I hate you so much, but even more I hate myself for letting you upset me and getting me in such a state.
I hope the Karma Bus tootles your way soon you pathetic excuse for a mother!!
Mrs M - the one who gives a damn (not that you would know what that means!)
Friday, 5 December 2008
Mr M has had his papers issued to say that he will be deployed to Afghanistan in October 2009. Thinking we should get things in order (you just never know) we have been trying to second guess Cruella and her behaviour, not only when he tells her, but also when he has gone. My head and heart hurt and I'm not sure how much more I can take of this.
We have taken legal advice and basically we have several options:-
- File for a residence order which states Mr M and I to have 50% care. With this I would gain parental rights and responsibilities
- File for parental rights and responsibilities
- Do nothing and deal with any issues when (if) they arise
We initially thought the residence order would be the best option, but with a £5000 plus tag and no guarantees that Cruella wouldn't revoke it the minute Mr M leave the country.....
We then thought the parental rights and responsibilities was the way to go, but again with a £2500 tag and the bomb shell that follows I'm not so sure!
As it stands as soon as I accept parental rights and responsibilities I also accept financial responsibility for the boys until they are 18yrs. In itself this is nothing as I provide for them anyway...... but the minute Mr M leaves the country, Cruella could revoke contact and file for full maintenance from me. Also if Mr M were not to return or if we were to separate at a later date, Cruella can withhold contact from me but still file for full maintenance until the boys reach 18yrs and I would be 100% liable!
So do we carry on second guessing and trying to plan for all eventualities or do we just deal with the crap should it arise?
Tuesday, 2 December 2008
Chap 1 - Shall we wait under the porch for a while?
Chap 2 - We could do, but we could be stuck here for a while if this rain continues.
Chap 1 - Perhaps we should just head for the bus stop?
Chap 2 - We could do, but we'd get soaked - it's raining that wet rain!
Laughing to myself I dashed to my car and after unloading my trolley, clambered into the driving seat absolutely soaked to my skin.
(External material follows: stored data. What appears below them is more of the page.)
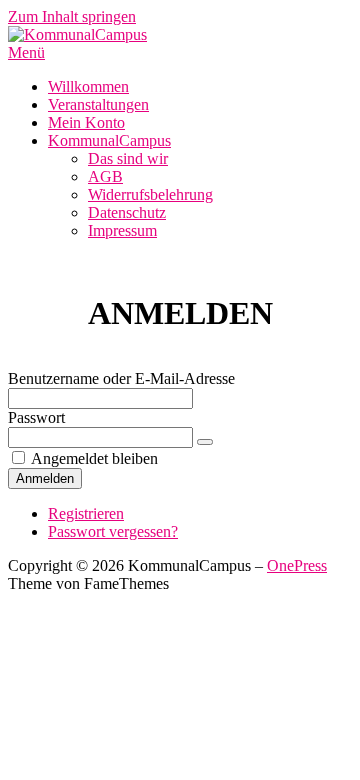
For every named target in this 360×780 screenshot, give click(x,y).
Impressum (122, 230)
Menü (26, 52)
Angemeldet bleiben (94, 458)
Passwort (36, 417)
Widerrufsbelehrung (150, 194)
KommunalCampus (109, 140)
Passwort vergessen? (113, 531)
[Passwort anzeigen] (205, 442)
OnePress (297, 565)
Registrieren (86, 513)
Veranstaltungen (98, 104)
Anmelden (45, 478)
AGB (105, 176)
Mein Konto (86, 122)
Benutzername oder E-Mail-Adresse (121, 378)
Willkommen (88, 86)
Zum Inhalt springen (72, 16)
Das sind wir (128, 158)
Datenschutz (127, 212)
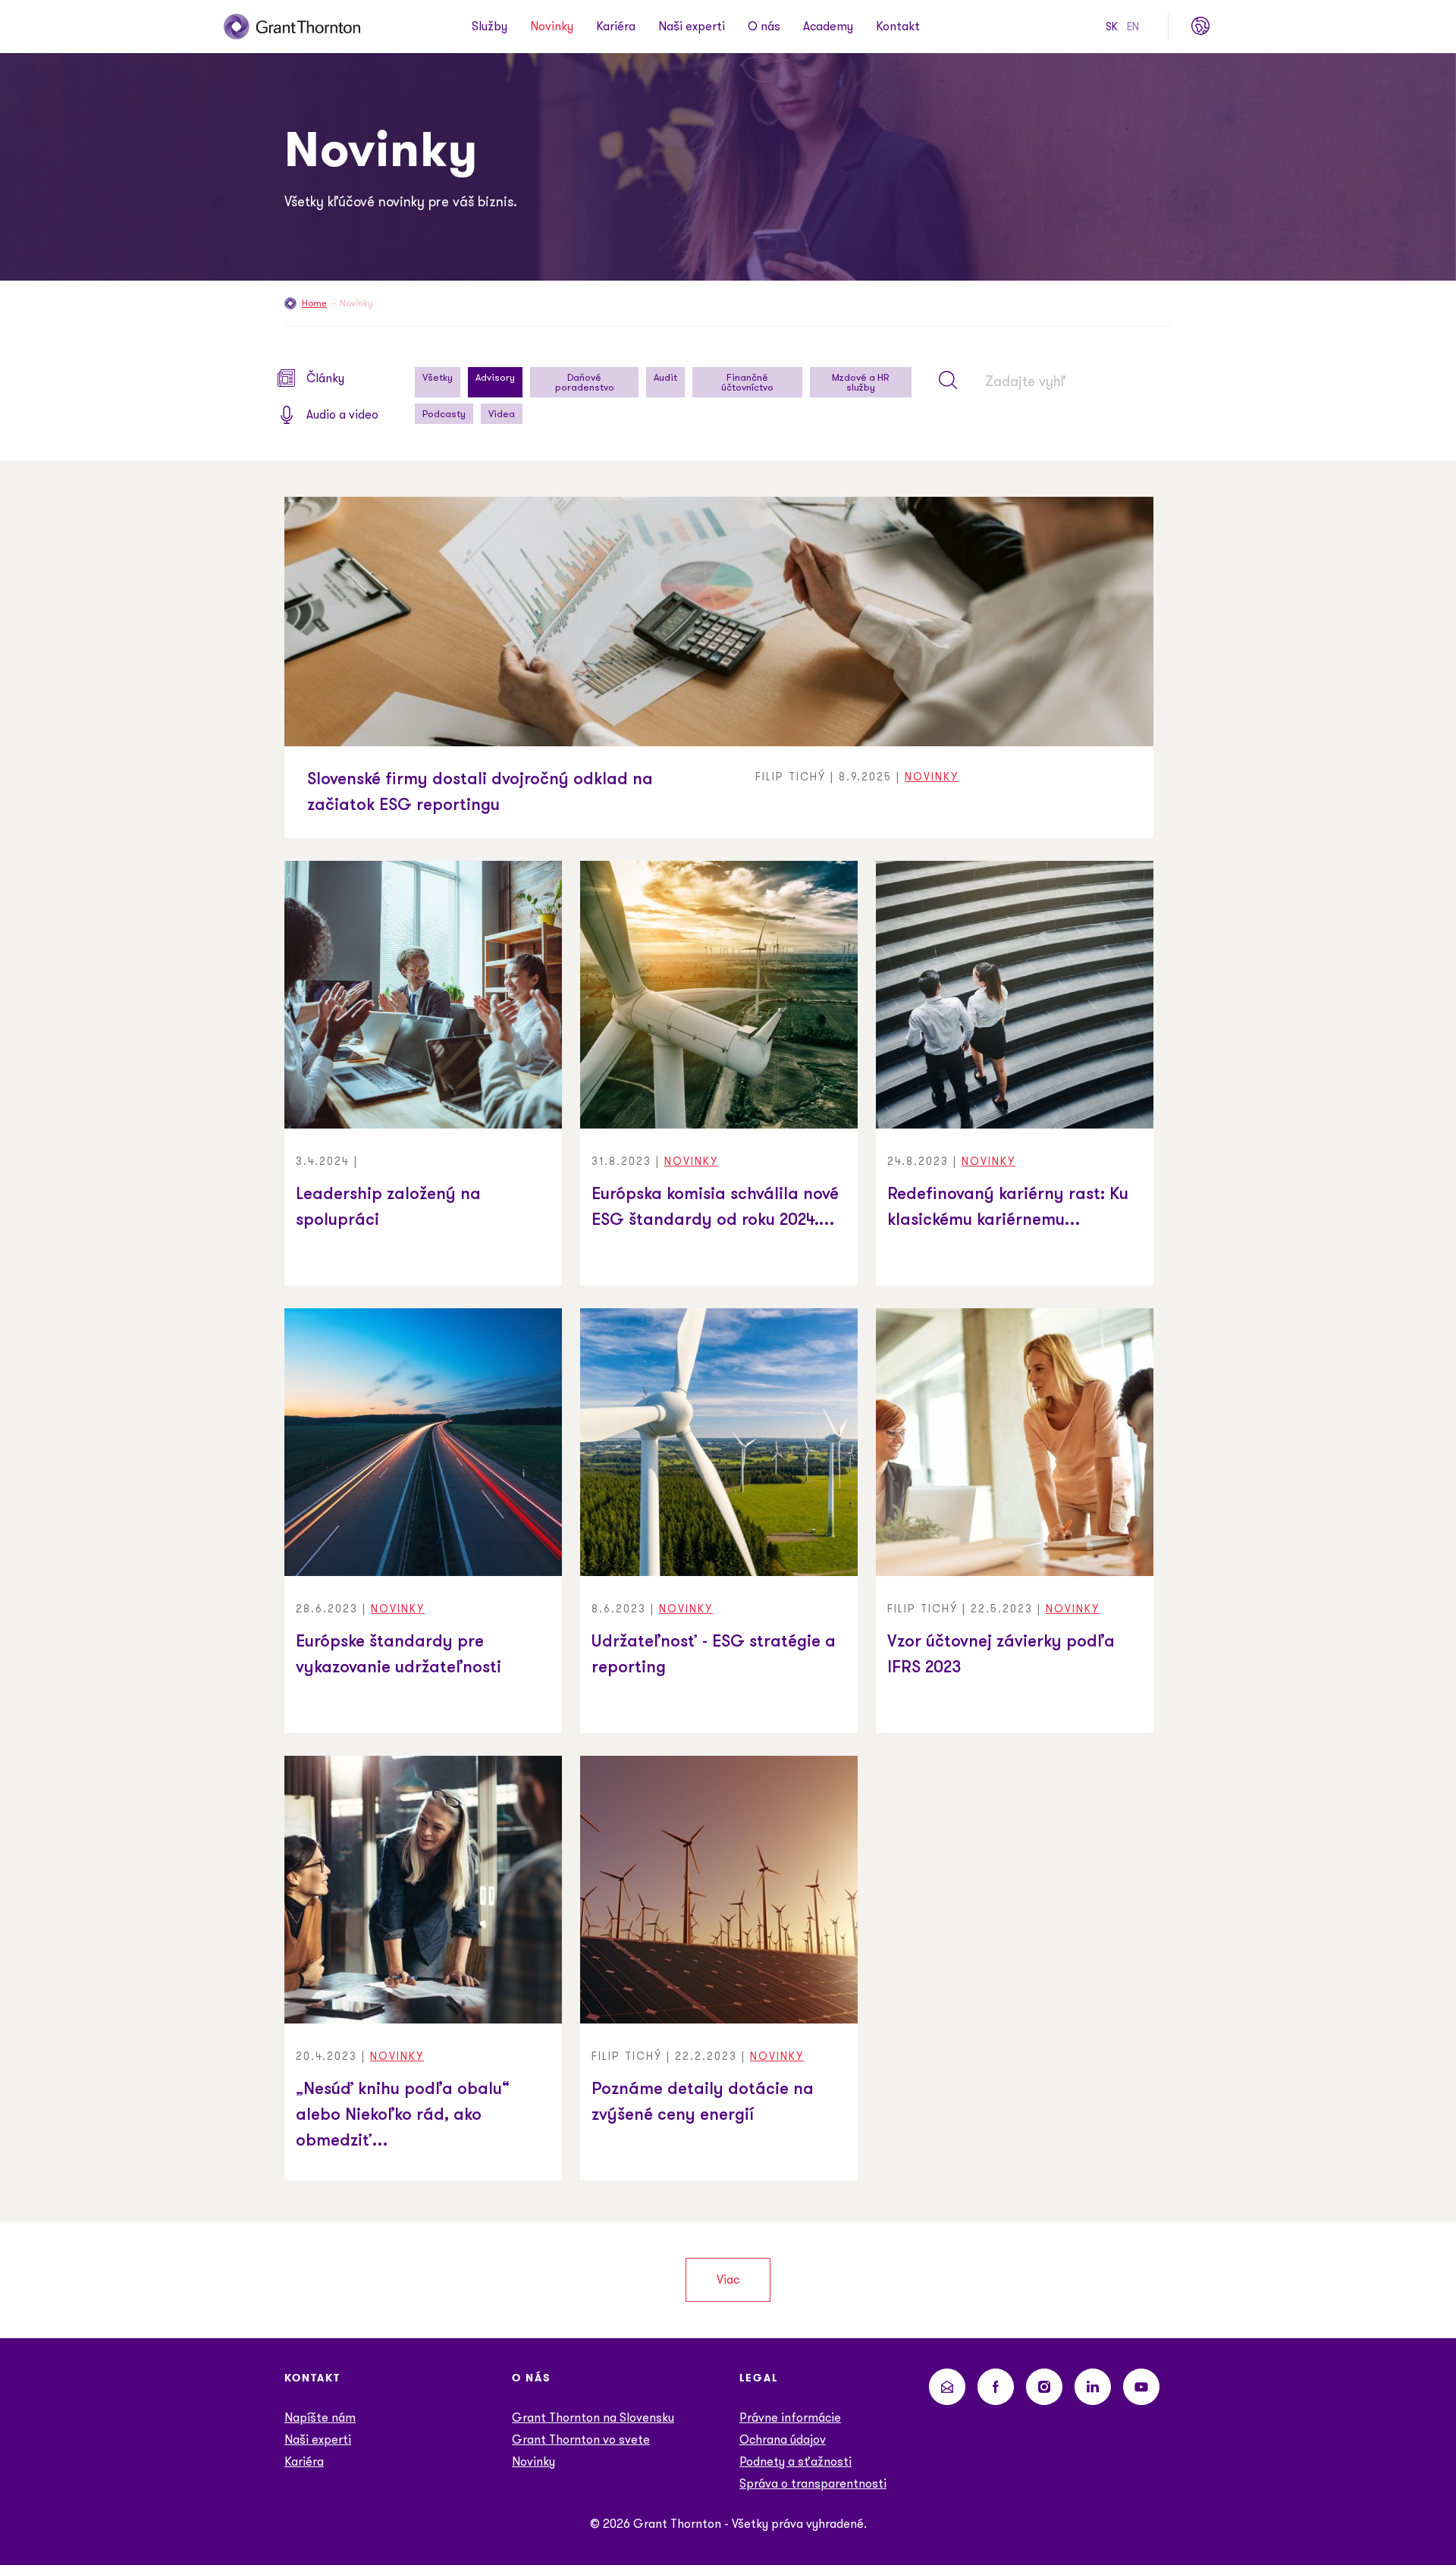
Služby (489, 26)
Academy (828, 26)
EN (1133, 26)
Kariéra (615, 26)
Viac (728, 2279)
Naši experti (691, 26)
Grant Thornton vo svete (581, 2439)
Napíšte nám (320, 2417)
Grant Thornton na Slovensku (593, 2417)
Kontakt (898, 26)
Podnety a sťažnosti (795, 2461)
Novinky (551, 26)
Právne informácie (790, 2417)
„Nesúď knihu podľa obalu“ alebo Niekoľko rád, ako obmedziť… (403, 2115)
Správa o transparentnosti (812, 2483)
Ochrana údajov (782, 2439)
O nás (764, 26)
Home (314, 303)
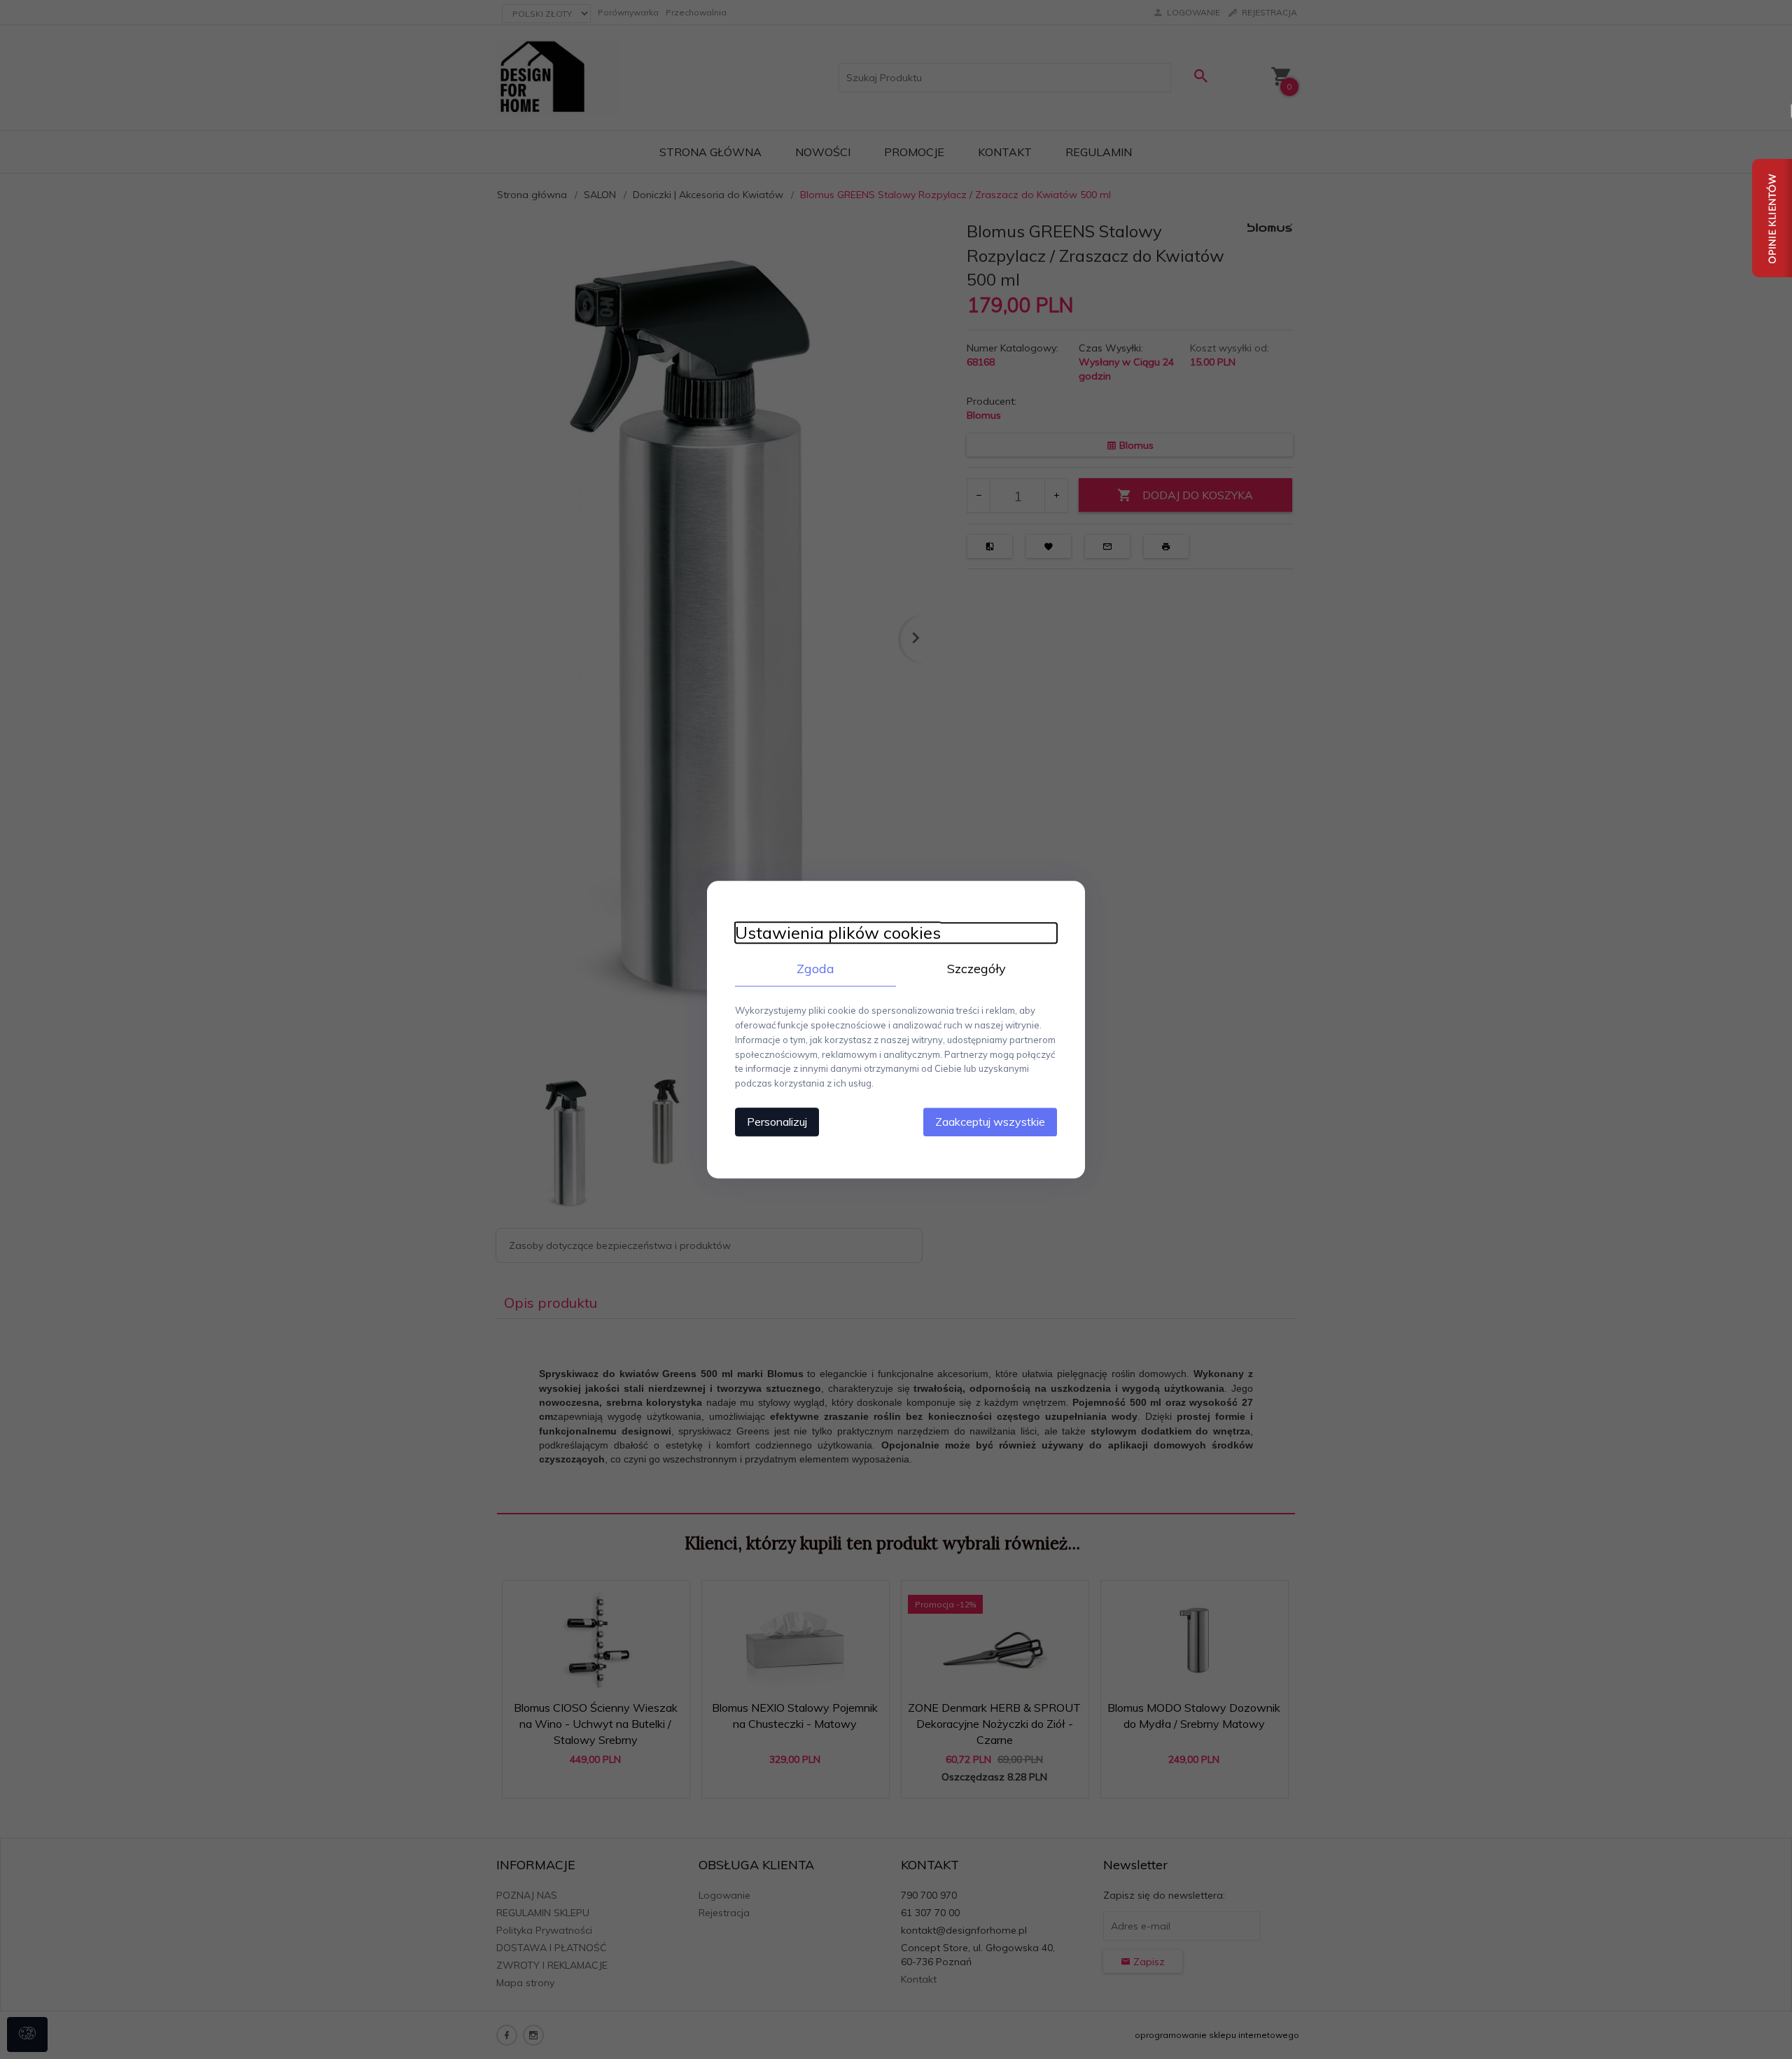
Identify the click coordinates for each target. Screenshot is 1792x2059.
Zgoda (815, 969)
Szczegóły (976, 969)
I guess he was right - it was the wet rain after all!!
Monday, 1 December 2008
I could use so many words to describe her and still they wouldn't do her justice. I could share many experiences with you and still you'd only get a snap shot of her inner beauty.
You see Em is one of those ladies that until you get to know her, you just can't quite sum her up. Yes she can be a bit ditsy at times and has the most amazing sense of humour. She will share her own heartache to try o show you a way out of your own. She is compassionate but never patronising. Em also has another side to her character, she can be the most professional and articulate person you'd ever get the pleasure of working with. She's not a quick fix type of person and will never give an easy answer just to cross another task off her list - I never feel short changed!
Em is such a rare find, she is honest (even when it hurts), she is so good at what she does, that rather than make me feel inferior, she inspires me. In every sense Em is a nurturer, she knows just what to say to get you through the hard times and she gives the most amazing advice, support and encouragement.
Em, I just wanted to say that yes you are nice, and kind and sweet and softly spoken - but honey you are so much more and for that I am truly honoured to call you my friend.